---------- EXCERPTED DATA

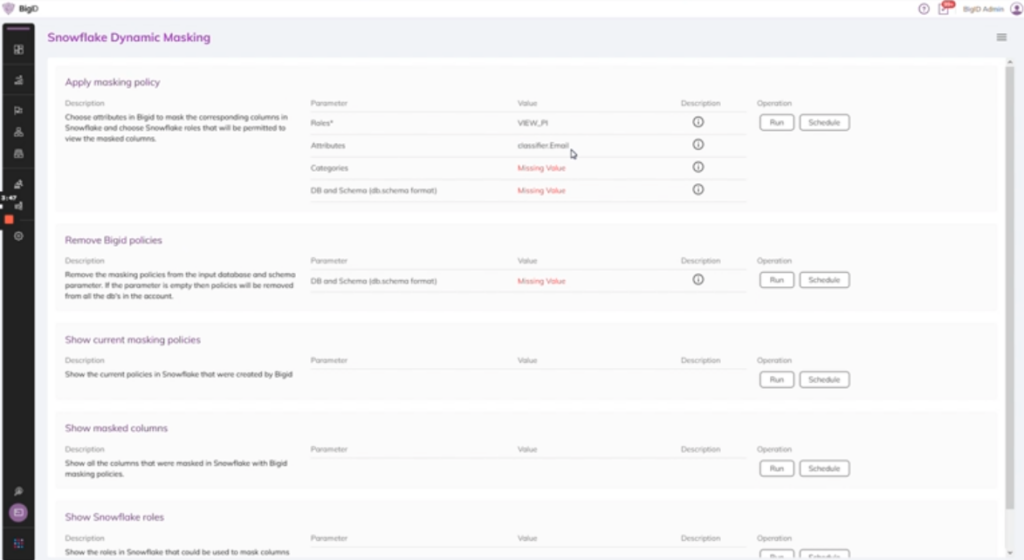Click the info icon for the Roles parameter
The image size is (1024, 560).
(698, 122)
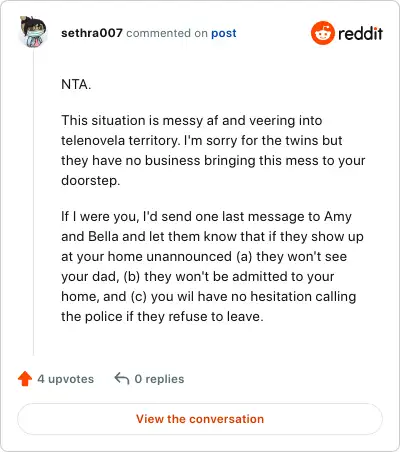Open the blue 'post' link
The width and height of the screenshot is (400, 452).
click(224, 33)
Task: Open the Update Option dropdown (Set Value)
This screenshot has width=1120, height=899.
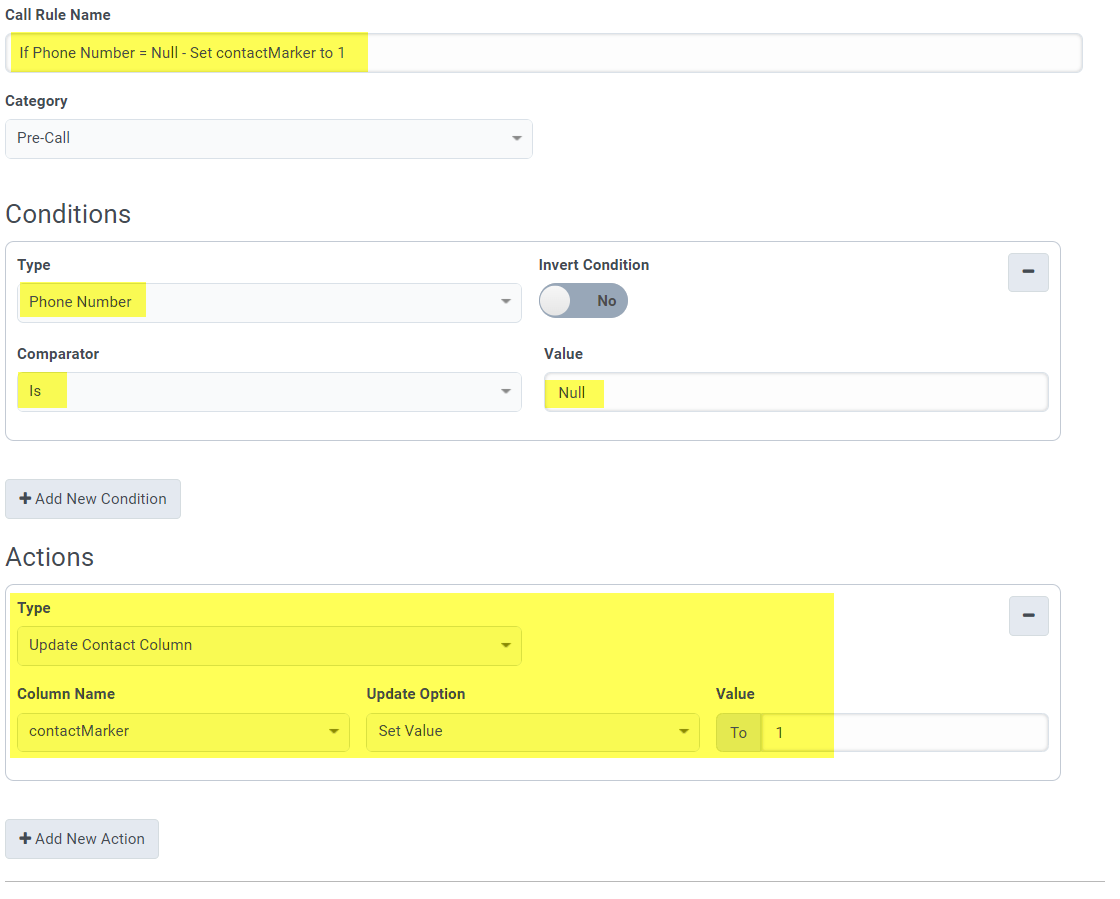Action: click(x=532, y=732)
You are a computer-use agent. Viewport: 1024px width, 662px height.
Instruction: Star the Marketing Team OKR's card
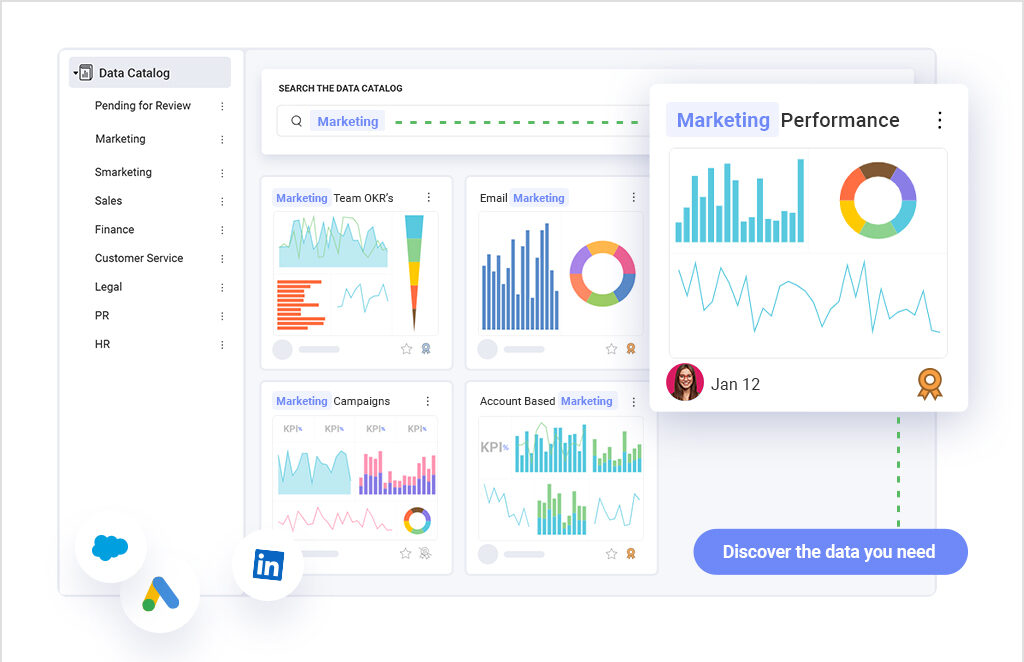tap(406, 349)
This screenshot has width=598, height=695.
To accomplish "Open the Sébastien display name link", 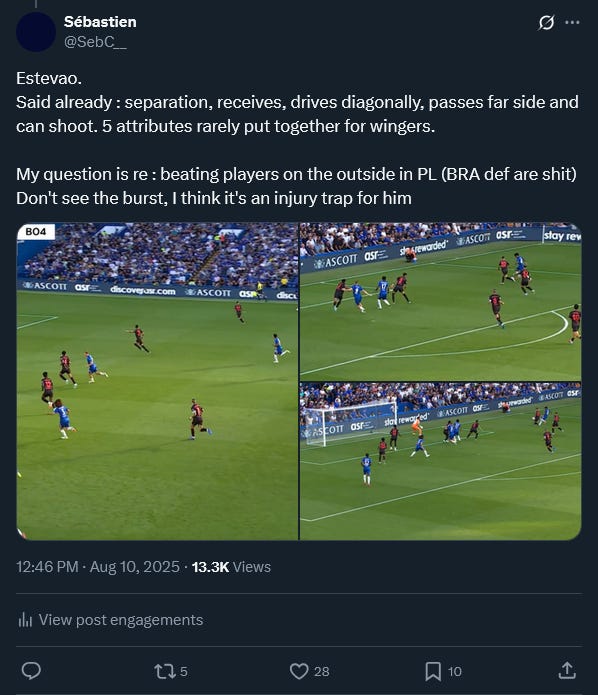I will 100,22.
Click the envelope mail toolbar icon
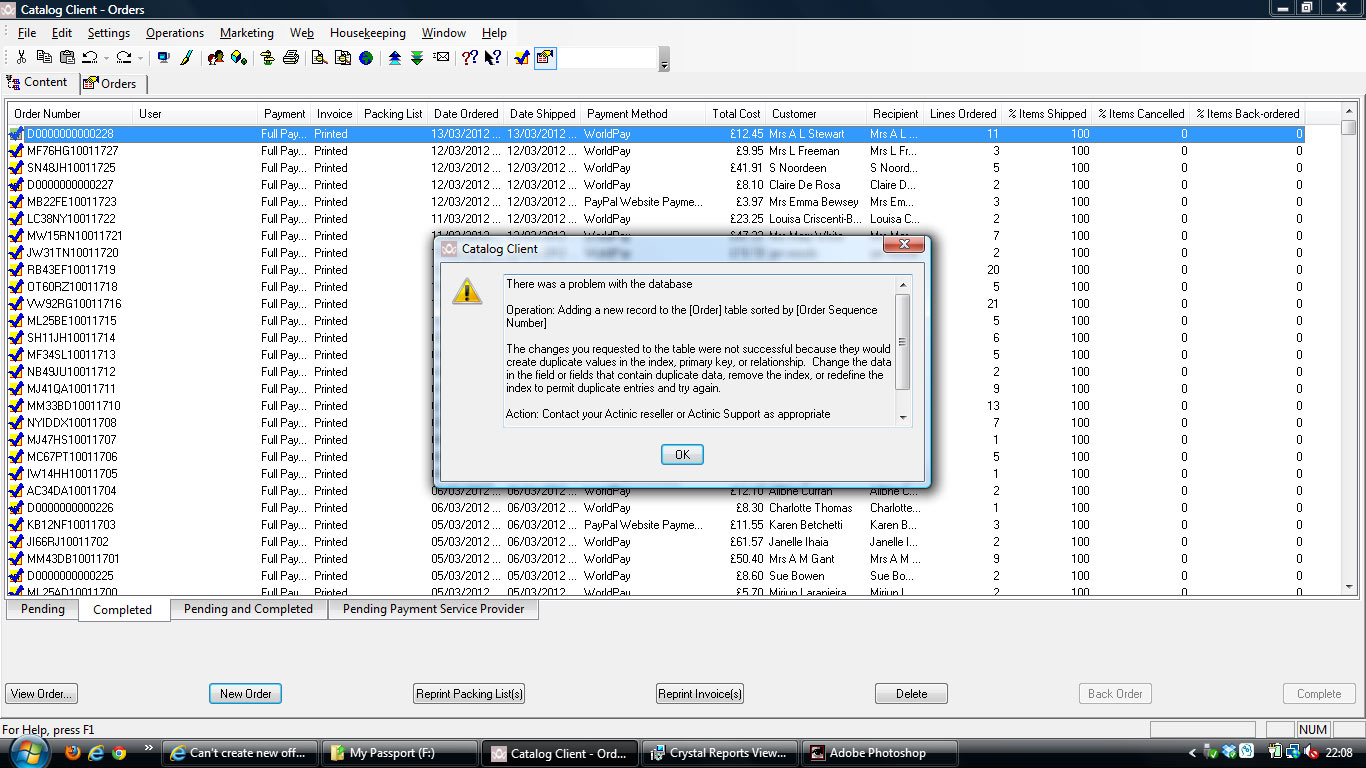 [x=442, y=58]
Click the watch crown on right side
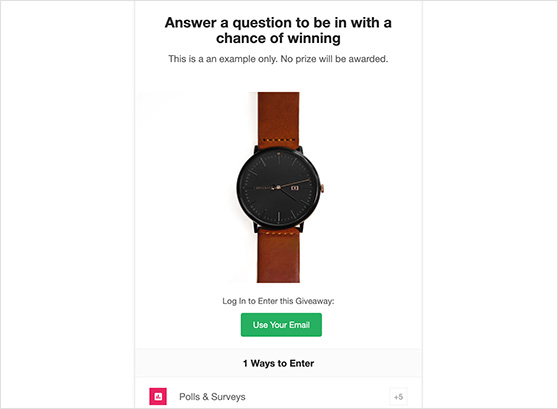The height and width of the screenshot is (409, 558). [322, 188]
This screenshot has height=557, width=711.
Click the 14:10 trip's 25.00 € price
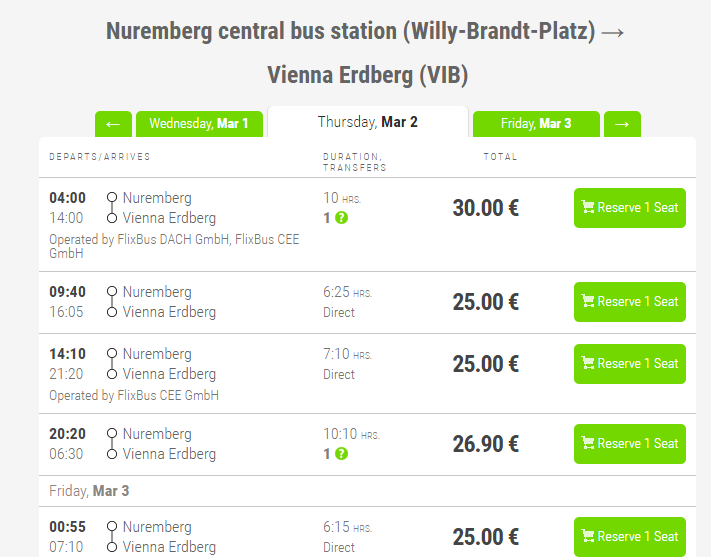click(x=485, y=364)
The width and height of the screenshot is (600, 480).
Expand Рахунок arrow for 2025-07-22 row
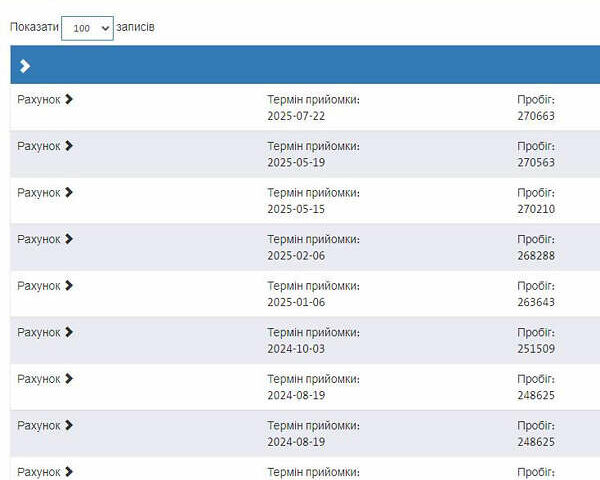tap(69, 99)
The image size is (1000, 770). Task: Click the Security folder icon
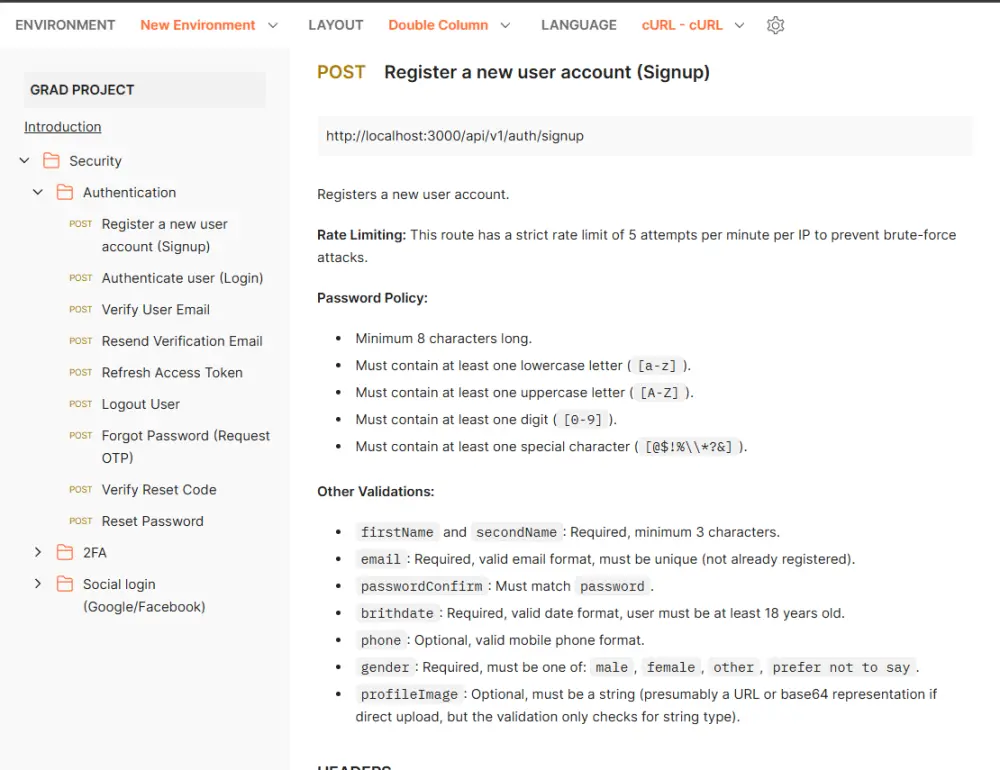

--------------------

▸ **REQUIRED ACTION**
When you reach the line that contains "Click the 14:10 trip's 25.00 € price" in the records above, copy it and every line after it exactly through the last one, leaving out the pictures.

▸ **EXERCISE OUTPUT**
Click the 14:10 trip's 25.00 € price
click(x=485, y=364)
The width and height of the screenshot is (600, 480).
Expand Рахунок arrow for 2025-07-22 row
tap(69, 99)
The image size is (1000, 770). Task: Click the Security folder icon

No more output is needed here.